_PROBLEM STATEMENT_
From the line that contains "Given: Click the Belichtung slider handle" through the line that contains "Open the hamburger", output every line of the listing below exactly and leave out all the rest.

___ SUPPLIED RECORDS ___

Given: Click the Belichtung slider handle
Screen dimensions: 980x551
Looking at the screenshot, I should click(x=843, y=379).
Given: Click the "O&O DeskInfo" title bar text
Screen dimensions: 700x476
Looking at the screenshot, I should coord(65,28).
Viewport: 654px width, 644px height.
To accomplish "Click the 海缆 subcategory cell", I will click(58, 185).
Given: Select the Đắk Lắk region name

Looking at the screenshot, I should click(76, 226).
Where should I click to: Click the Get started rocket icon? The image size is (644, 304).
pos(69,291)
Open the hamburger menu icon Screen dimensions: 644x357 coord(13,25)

___
___ SUPPLIED RECORDS ___

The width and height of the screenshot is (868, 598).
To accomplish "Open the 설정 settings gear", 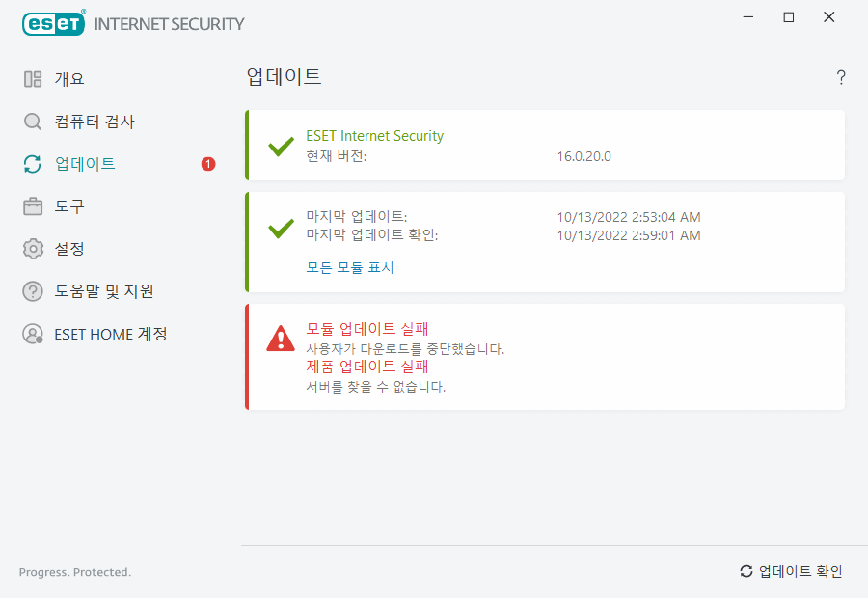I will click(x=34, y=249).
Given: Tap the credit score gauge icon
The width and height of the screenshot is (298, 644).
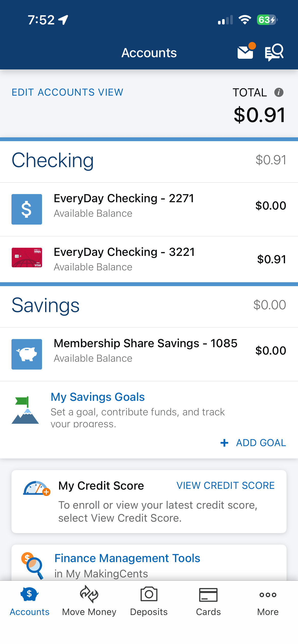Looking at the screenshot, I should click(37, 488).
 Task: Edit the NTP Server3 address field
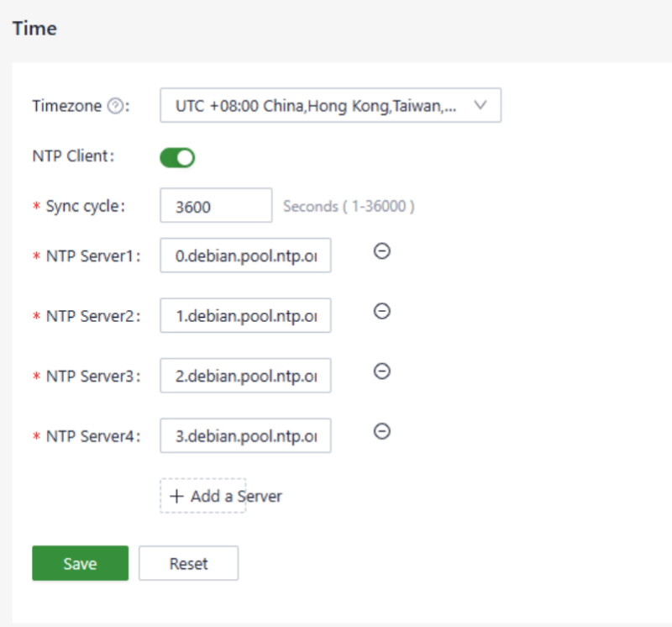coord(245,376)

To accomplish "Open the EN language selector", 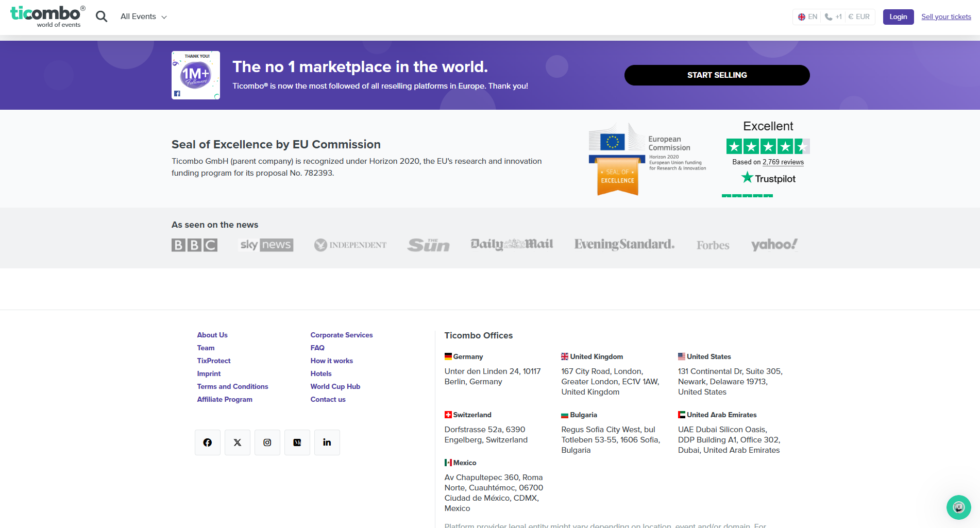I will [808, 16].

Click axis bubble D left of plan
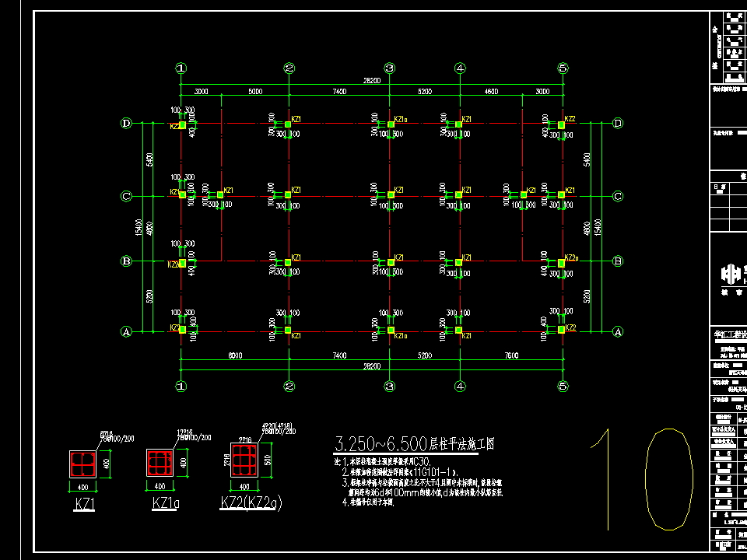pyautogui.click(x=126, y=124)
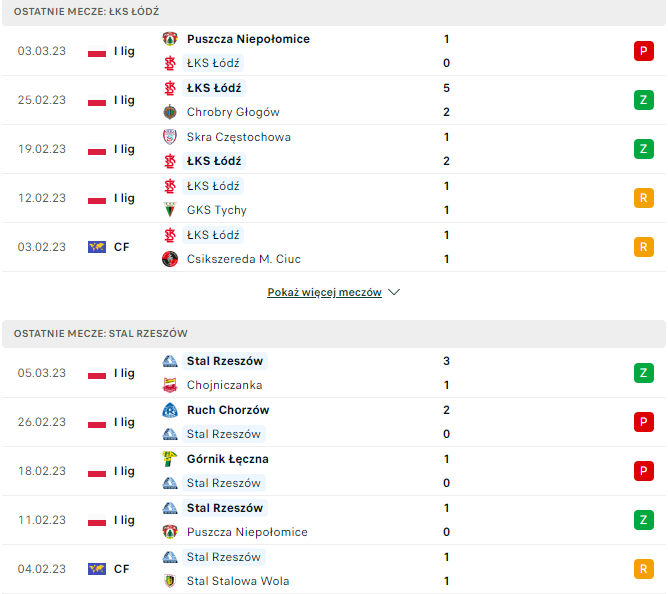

___
___ SUPPLIED RECORDS ___

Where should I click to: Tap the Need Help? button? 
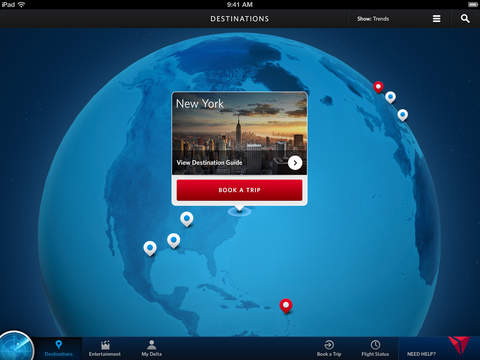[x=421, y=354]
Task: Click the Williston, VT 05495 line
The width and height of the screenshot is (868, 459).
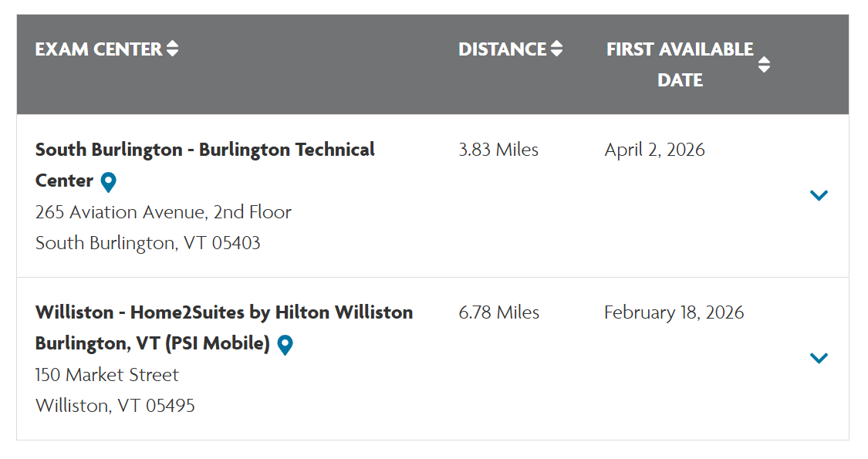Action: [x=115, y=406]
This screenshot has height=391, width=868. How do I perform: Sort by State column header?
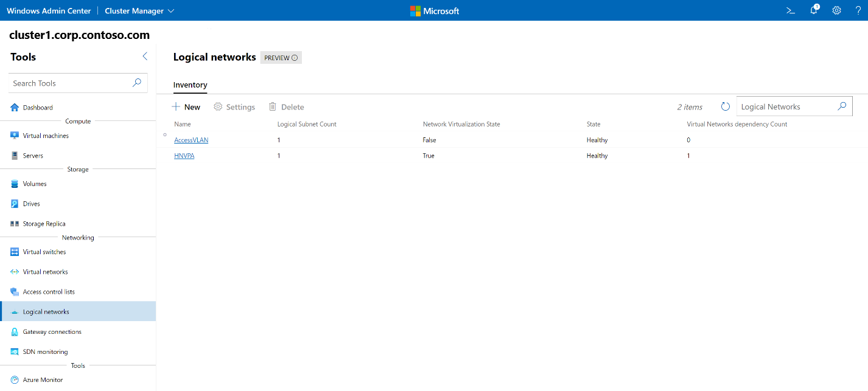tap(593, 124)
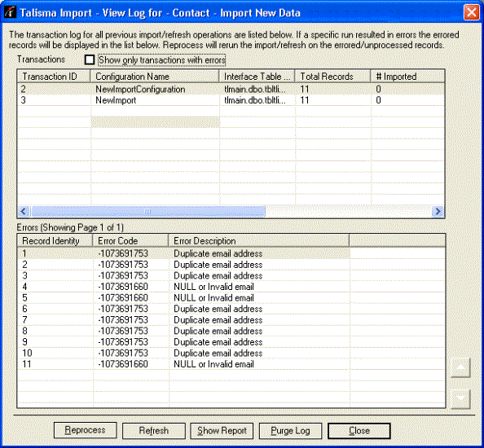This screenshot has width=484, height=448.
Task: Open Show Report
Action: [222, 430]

___

_ANSWER TO THE PROBLEM_
Given: Click the Belichtung slider handle
Screen dimensions: 980x551
Looking at the screenshot, I should click(x=843, y=379).
Given: Click the "O&O DeskInfo" title bar text
Screen dimensions: 700x476
Looking at the screenshot, I should coord(65,28).
Viewport: 654px width, 644px height.
To accomplish "Click the 海缆 subcategory cell", I will click(58, 185).
Given: Select the Đắk Lắk region name

Looking at the screenshot, I should click(76, 226).
Where should I click to: Click the Get started rocket icon? The image size is (644, 304).
pos(69,291)
Open the hamburger menu icon Screen dimensions: 644x357 coord(13,25)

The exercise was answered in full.